Deep learning-based geometric correction methods from other domains are equally unsuitable. Rolling shutter correction methods depend on optical texture-based motion estimation that fails in the featureless or repetitive textures of sonar imagery. Fisheye lens correction methods assume globally consistent radial distortions that bear no resemblance to SSS line-scanning physics. Document image correction methods like DocUNet assume dense, near-bijective deformation fields and clear structural features — both assumptions violated by sonar data. When tested directly on SSS imagery, all these methods either blur, tear, or hallucinate structure.

The deeper problem is one of missing information. To correct a distorted SSS image, a network ideally needs to see what the corrected image looks like — only then can it measure how far each pixel has moved. But during deployment, no corrected reference exists. PCKD’s answer is to train a teacher network that has access to corrected references (using the rare SSS datasets where geocoding works), extract the geometric reasoning that reference provides, and then distill that reasoning into a student network that learns to infer it from the distorted image alone — through hallucination.

## Given material
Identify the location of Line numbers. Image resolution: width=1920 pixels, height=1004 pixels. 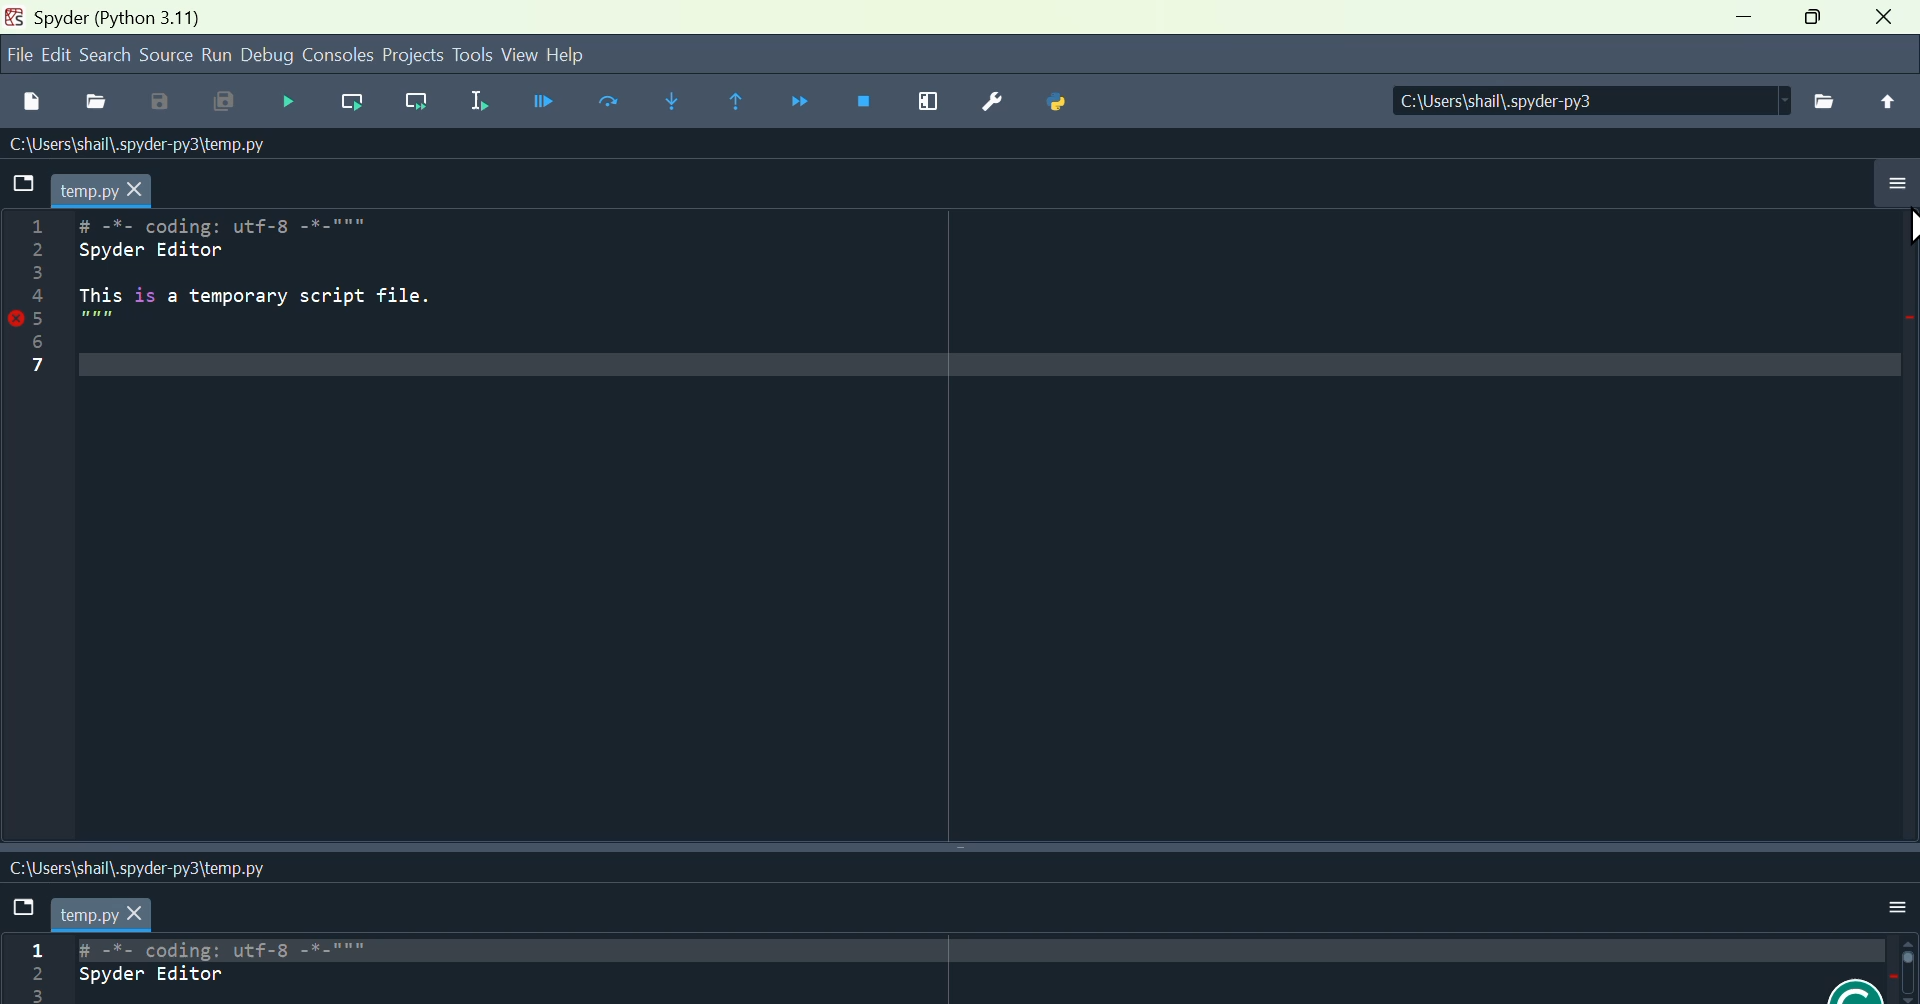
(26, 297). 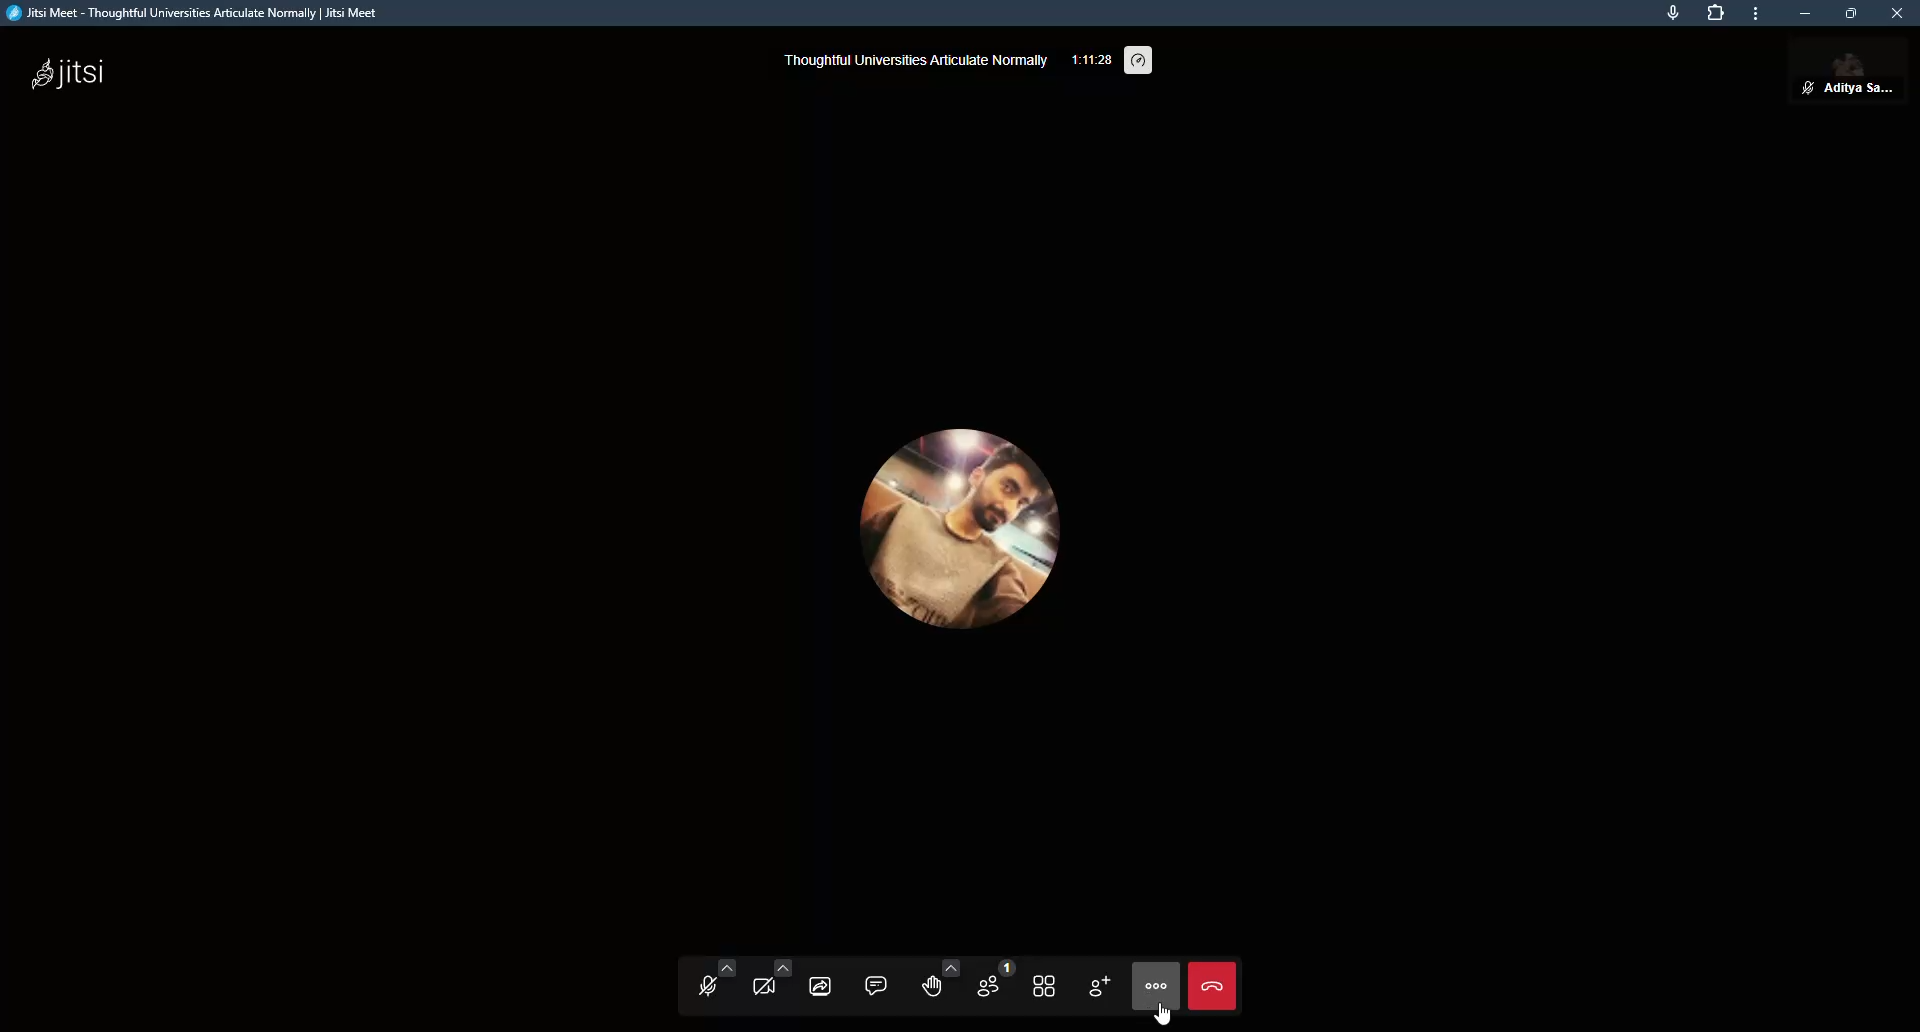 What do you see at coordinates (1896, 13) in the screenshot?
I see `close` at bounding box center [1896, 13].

## Requests
a: Please answer these about the passage on sonar image correction:
(i) What do rolling shutter correction methods depend on?
(ii) Which document image correction method does the passage name?
(iii) What does not exist during deployment?
b: In the sonar correction passage, give the stretch from "Deep learning-based geometric" through "or hallucinate structure." again, swapping "featureless" for "textureless".

## Answers given
a:
(i) Optical texture-based motion estimation
(ii) DocUNet
(iii) A corrected reference

b:
Deep learning-based geometric correction methods from other domains are equally unsuitable. Rolling shutter correction methods depend on optical texture-based motion estimation that fails in the textureless or repetitive textures of sonar imagery. Fisheye lens correction methods assume globally consistent radial distortions that bear no resemblance to SSS line-scanning physics. Document image correction methods like DocUNet assume dense, near-bijective deformation fields and clear structural features — both assumptions violated by sonar data. When tested directly on SSS imagery, all these methods either blur, tear, or hallucinate structure.